The data for this study were collected from a single center, and the external validity of the results needs to be confirmed in different populations and regions. Multi-center studies will be essential to validate the generalizability of these findings. Additionally, while our model showed high apparent predictive accuracy, further adjustments, internal validation with optimism-corrected performance measures, and external validation in independent cohorts are required before it can be used routinely in clinical practice.
The primary limitation of using ICD-10 codes to define our cohort is their inability to precisely capture disease severity and specific phenotypes. While this might affect the precision of the cohort definition, we believe the core findings remain robust, supported by their alignment with objective laboratory and clinical data.
This study is susceptible to temporal bias due to its extended duration (2015–2023). During this period, significant advancements were made in the management of ACS, particularly in revascularization techniques and evidence-based pharmacotherapy. Because of the constraints of our database, we were unable to collect and include patient-level data on specific treatments (e.g., precise percutaneous coronary intervention strategies, use of new-generation drug-eluting stents, or details of guideline-directed medical therapy), and we therefore cannot fully rule out the possibility of residual confounding related to changes in treatment over time.

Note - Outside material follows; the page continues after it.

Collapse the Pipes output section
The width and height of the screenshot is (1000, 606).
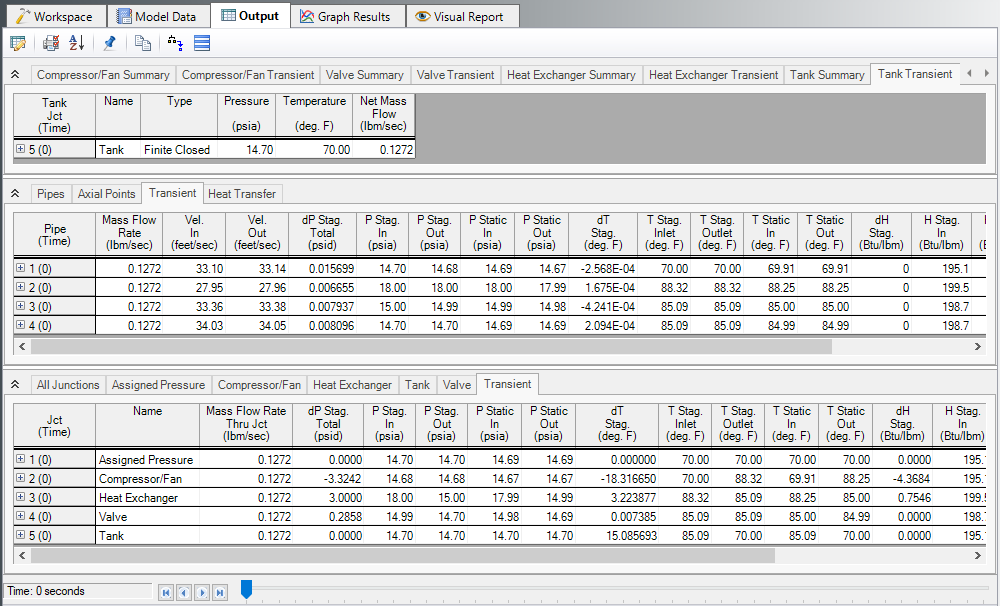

Future research directions
The scope of the present study was restricted to outcomes during the hospitalization period. Future work will include long-term follow-up, which is crucial for distinguishing if social support functions solely in the acute setting or provides sustained protection over time. This deeper understanding would substantially strengthen the interpretation and impact of our research.
Future research should further explore the mechanisms linking marital status with ACS prognosis, particularly the impact of different types of marital arrangements on health. Prospective cohort studies and randomized controlled trials will be crucial in validating our findings and guiding the development of interventions. Moreover, interdisciplinary research that integrates psychology and sociology will provide a more comprehensive understanding of the impact of psychosocial factors on cardiovascular outcomes. Research should also investigate whether interventions, such as social support programs and psychological counseling, can reduce in-hospital mortality among unmarried ACS patients. These studies will provide valuable insights for clinical practice, helping to develop more effective intervention strategies and improve the overall prognosis of ACS patients.
Conclusion
This study demonstrates that marital status is an important independent predictor of in-hospital mortality among ACS patients. Unmarried patients have a significantly higher risk of in-hospital mortality compared to married patients. Based on this, we developed a multivariable predictive model and a nomogram scoring system that includes marital status, providing clinicians with a simple and effective tool for assessing in-hospital mortality risk in ACS patients and developing personalized treatment strategies. Further research is needed to validate and expand on our findings.